La vie n’est pas tragique elle est comique dit Lacan, autrement dit encore plus tragique.
Le sujet en fin de compte rate toutes ses entreprises, c’est ça qui est comique, comme le sont le lapsus ou l’acte manqué, la seule preuve que c’est réussi.
Il s’agit d’une butée sur un « bout de Réel ».
Dans le séminaire « Le transfert dans sa disparité subjective » (après celui de l’éthique) Lacan faisant l’analyse du banquet désigne Alcibiade comme « l’homme du désir », il est très éloigné d’Antigone et du bonhomme kantien, il fait ce qu’il veut sans se préoccuper du monde et de ses normes sociales, il n’est pas non plus au service des biens.
Cela se finira mal pour lui bien sûr, il se fera trucider par ses compatriotes qui en ont marre de le voir changer de camp au gré de son désir jamais assouvi.

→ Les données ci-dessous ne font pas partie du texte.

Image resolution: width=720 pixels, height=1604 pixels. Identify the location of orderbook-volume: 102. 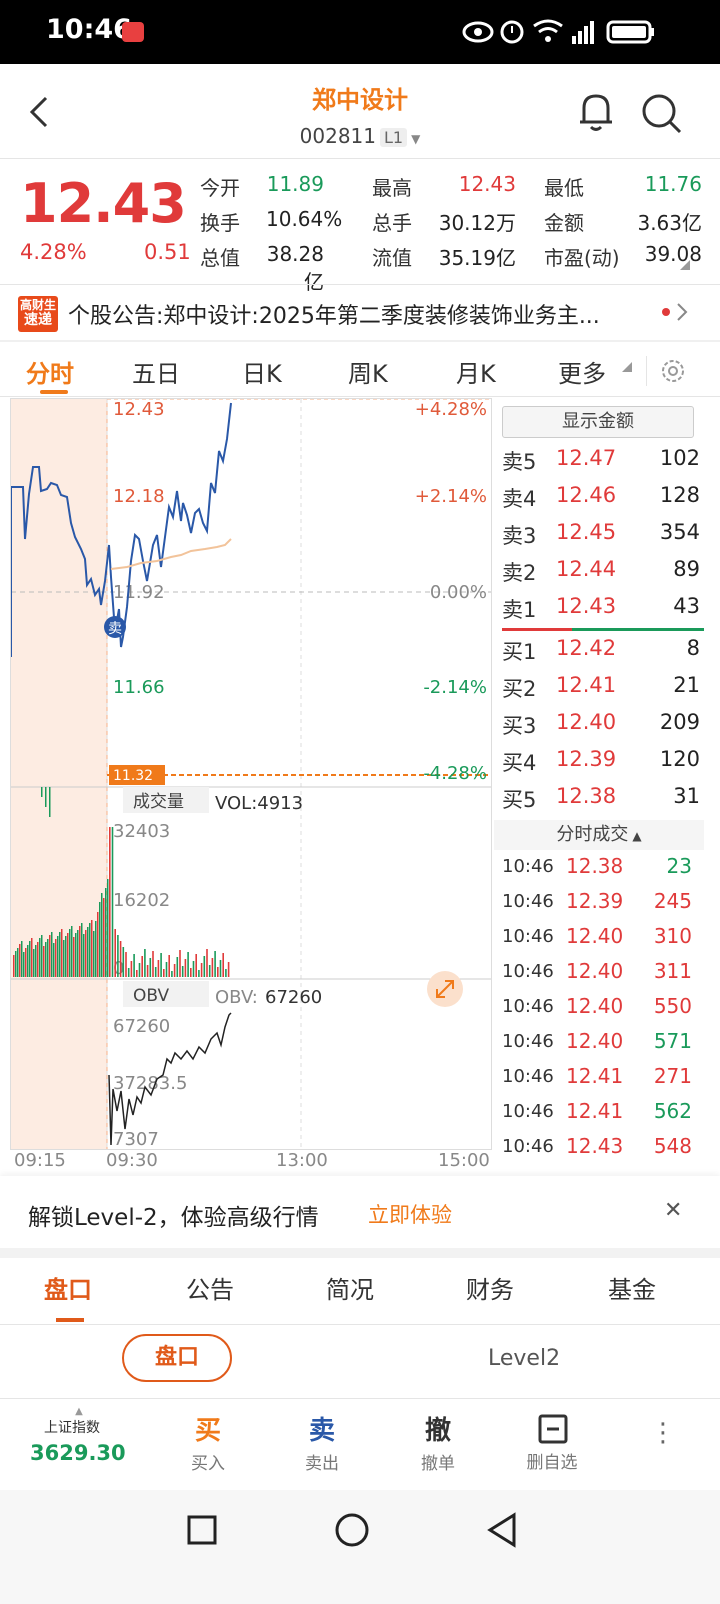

Le désir humain est limité, il a ses objets, celui qui le cause (a) et ceux qu’il convoite, tout en étant toujours insatisfait parce que « ce n’est pas ça » que le désir désire, il désire un désir d’où son insistance « indestructible » à vouloir se réaliser, jusqu’à ce que la mort vienne y mettre un terme, et aussi bien à ses jouissances, puisqu’il n’y a de jouissance que du corps qui n’est pas éternel.
Que la loi morale selon Kant soit le « désir à l’état pur », n’en fait pas l’équivalent de l’éthique de la psychanalyse qui est celle du « Bien-dire ».
Quant au désir de l’analyste il ne peut se supporter que de la différence absolue, ce n’est pas non plus un désir pur, tout en n’étant pas au service du bien.